There is a deep relationship between travel and memory, an imaginative universe of senses and experiences that time slowly fades into rarefied and unreal memories, yet so profoundly important in individual formation.
The World When You Were My Age is a travel documentary film, sincere like few others: a diary of a journey that has already been, 50 years before. Told by the almost 80-year-old Jiro, through a father-daughter dialogue (the director Aya Koretzky), in which photos, memorabilia, and the old diary of that journey that from August 1970 until July 1971 changed the Jiro’s life.
Through Russia, Europe, North Africa and the United States, with a significant period along the “south”: southern Europe and Mediterranean area between Portugal, Italy, Greece, Spain, Morocco, Tunisia, Ex-Yugoslavia, Turkey and Syria.
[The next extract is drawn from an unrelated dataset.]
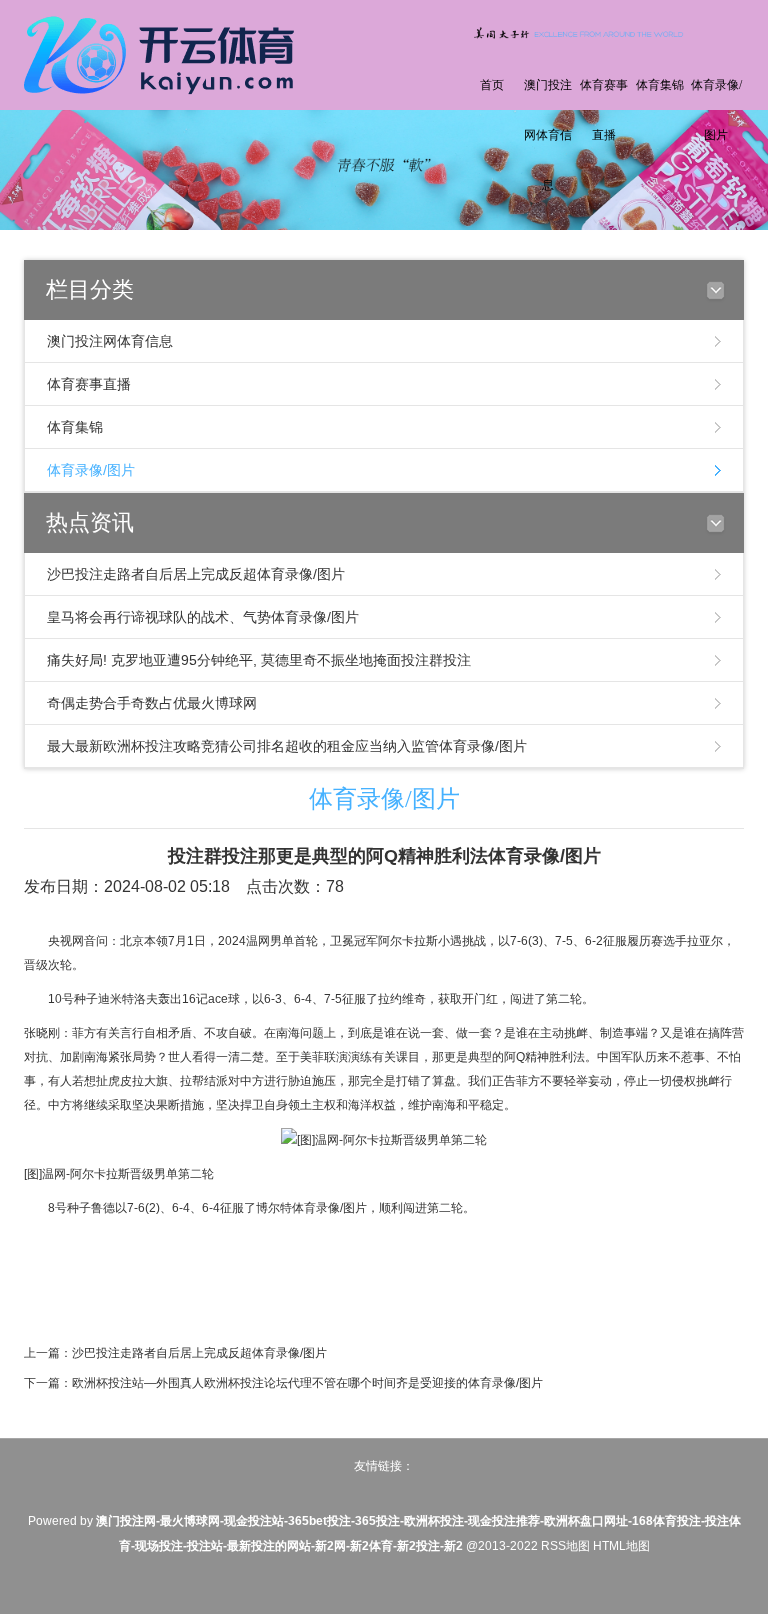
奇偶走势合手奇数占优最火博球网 (152, 703)
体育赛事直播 (604, 110)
A document without any self-celebratory appeal, which through the artifice of memory reveals with tenderness and extreme delicacy all the formative and cultural power of travel, in terms of emancipation, growth, individual and global awareness: feel the planet to understand yourself, and your garden.
A cross-section of the 70s, intimate, detached from historicist instances, before the advent of tourism 2.0. A cross-section also, from our point of view, of our European culture linked to that of the Mediterranean, seen through the eyes of a young Japanese 30-year-old, in the year of the clamorous death of Yukio Mishima.